I find there’s a comforting certainty to it. You know what has to be done by what time. I know it makes life terribly regimented, but when the routine isn’t followed for a protracted period, I get a bit lost.
I’ll concede there’s one element of the morning routine I don’t miss; the school run. I am quite happy not to be making that journey by car twice a day.
I was fascinated to read the experiences of Tim, who writes the Slouching Towards Thatcham blog. Tim’s wife recently went away for work, leaving him to run the household and handle the morning routine on his own for six days.
After several days, Tim got the hang of it and admitted he had a better idea of how he could help in the mornings. He also said he was looking forward to the return of his wife, although no surprises there.
I think it takes time to master the morning routine. When Helen first started school, I was dreadful at it.
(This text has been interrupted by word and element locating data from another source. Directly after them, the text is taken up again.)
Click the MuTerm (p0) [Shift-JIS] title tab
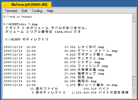 pyautogui.click(x=27, y=5)
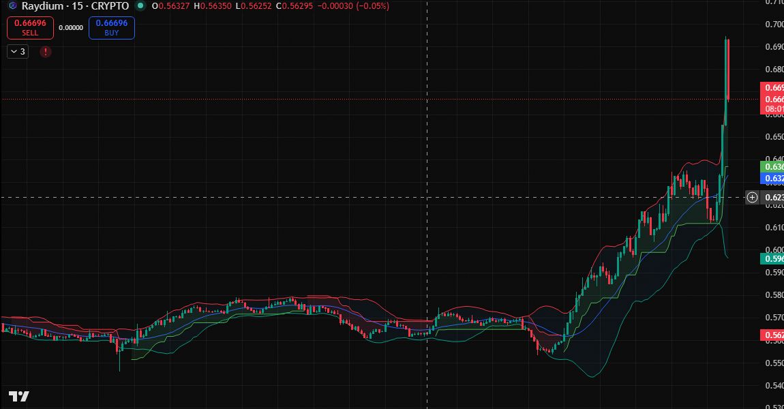Click the 08:01 candle countdown label
The image size is (784, 409).
(773, 108)
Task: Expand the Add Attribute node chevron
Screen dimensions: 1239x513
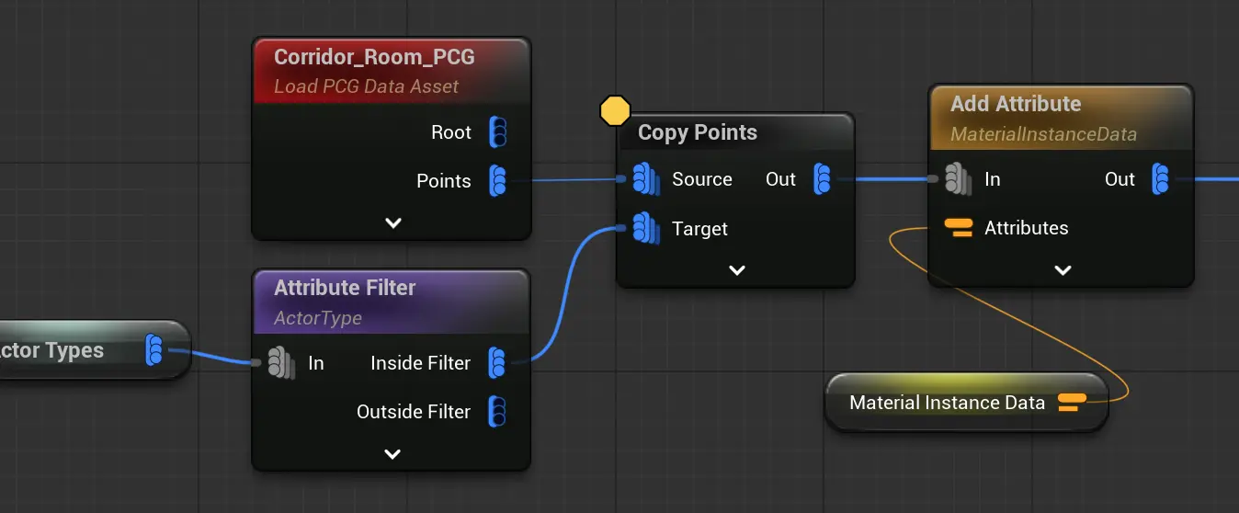Action: [1063, 270]
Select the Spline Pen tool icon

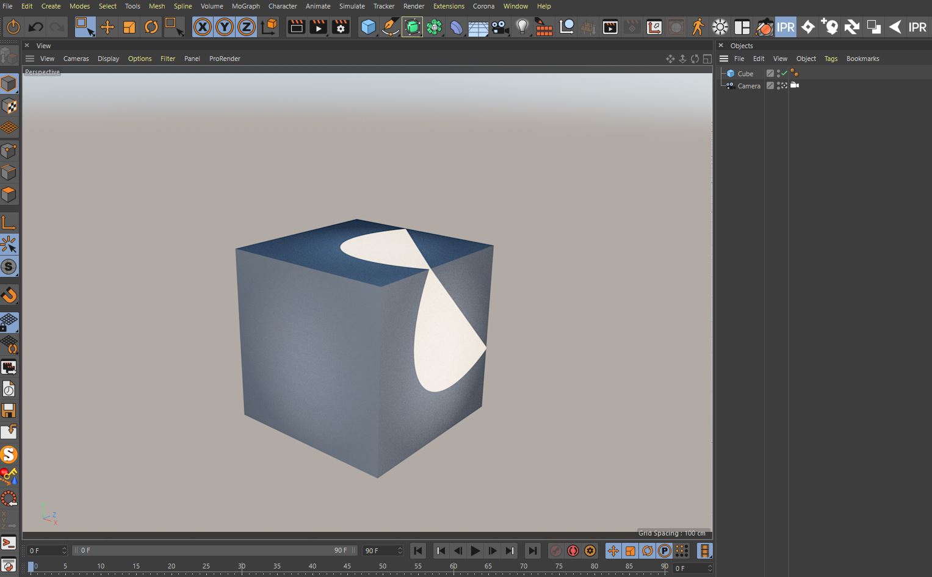coord(390,27)
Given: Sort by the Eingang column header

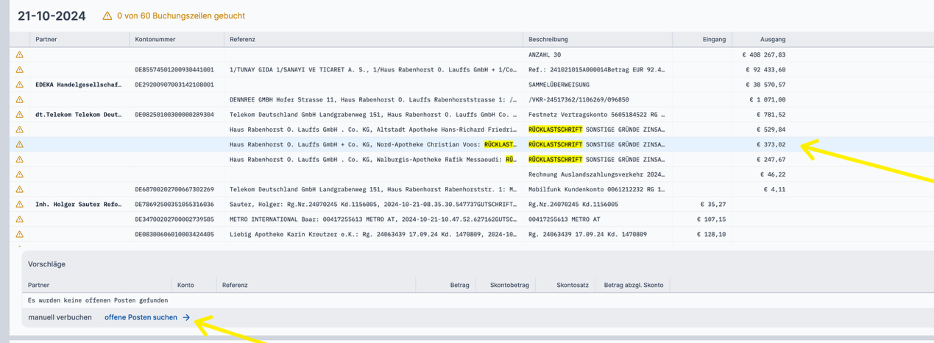Looking at the screenshot, I should 713,39.
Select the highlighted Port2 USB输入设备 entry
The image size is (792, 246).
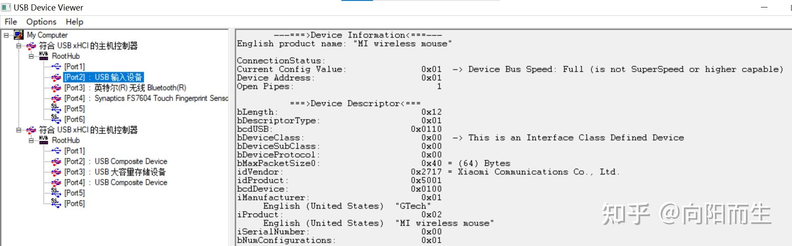[x=103, y=77]
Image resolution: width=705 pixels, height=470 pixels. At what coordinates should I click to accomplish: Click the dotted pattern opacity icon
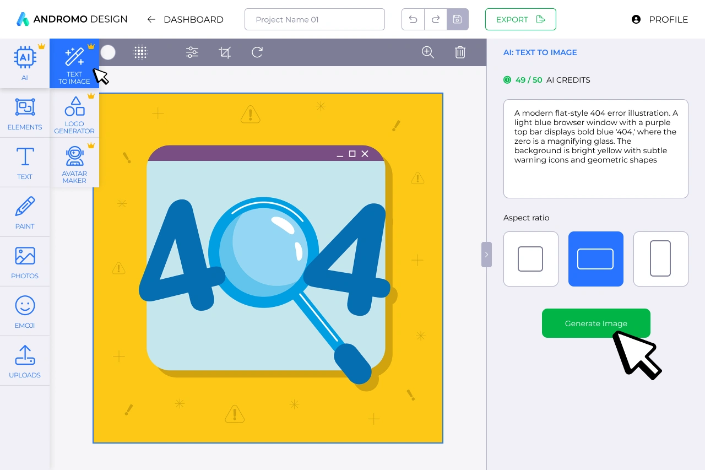[140, 52]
All it would take was a missing shoe or sock and the whole routine would come to a juddering halt. More than once my wife received a panicked phone call from me.
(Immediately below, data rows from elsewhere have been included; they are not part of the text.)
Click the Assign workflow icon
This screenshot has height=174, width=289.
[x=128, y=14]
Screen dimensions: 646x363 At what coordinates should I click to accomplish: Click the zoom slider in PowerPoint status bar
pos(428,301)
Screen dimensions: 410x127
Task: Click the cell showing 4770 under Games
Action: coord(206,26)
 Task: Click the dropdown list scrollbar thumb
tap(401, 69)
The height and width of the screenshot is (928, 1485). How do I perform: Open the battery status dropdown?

The call would go something like this;
Mrs Adams; “Hello”
Me: “No time for pleasantries. Yes / no question; have you seen the car key? / Helen’s left shoe / Elizabeth’s comfort blanket?”
Mrs Adams; “No.”
Me; “INSERT EXPLEITIVE HERE Okay, thanks, bye.”
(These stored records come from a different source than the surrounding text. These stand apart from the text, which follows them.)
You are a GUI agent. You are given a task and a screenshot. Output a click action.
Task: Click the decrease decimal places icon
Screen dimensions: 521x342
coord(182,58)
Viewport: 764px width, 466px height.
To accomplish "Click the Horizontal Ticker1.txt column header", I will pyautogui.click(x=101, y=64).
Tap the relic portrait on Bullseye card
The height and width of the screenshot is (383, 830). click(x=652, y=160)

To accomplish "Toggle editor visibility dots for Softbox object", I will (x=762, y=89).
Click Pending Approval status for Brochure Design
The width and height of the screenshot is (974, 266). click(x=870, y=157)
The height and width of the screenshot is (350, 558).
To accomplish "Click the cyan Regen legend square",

The intention wasn’t to be rude, I was simply in such a rush I couldn’t stop. To be fair, what didn’t help was that I was working part time during that period and had to get to the office.
On the days I worked, I also had to drop Elizabeth off at a nursery with an inflexible approach to serving the kids’ breakfast. There was a notice on the parents’ notice board clearly stating it would only be served at certain times (leaving me deeply unimpressed as it happens; I’m paying for this, you should make the effort to feed my child if I’m five minutes late). Things were so stressful in the mornings during that period that I used to joke with my wife that nothing was allowed to “f*** with the morning routine.”
Over time I’ve learned to become a lot more organised and regimented. Much of the preparation takes place the night before (See this blog post that I recently wrote).
It makes for a calmer, more peaceful breakfast time and every now and again the kids get ready early and I allow them to have a play (don’t be fooled, this doesn’t happen often).
As I say though, we’re in the midst of the holidays. I’m enjoying spending time with my children. It’s great to spend proper time with them. Even so, I do miss the morning routine.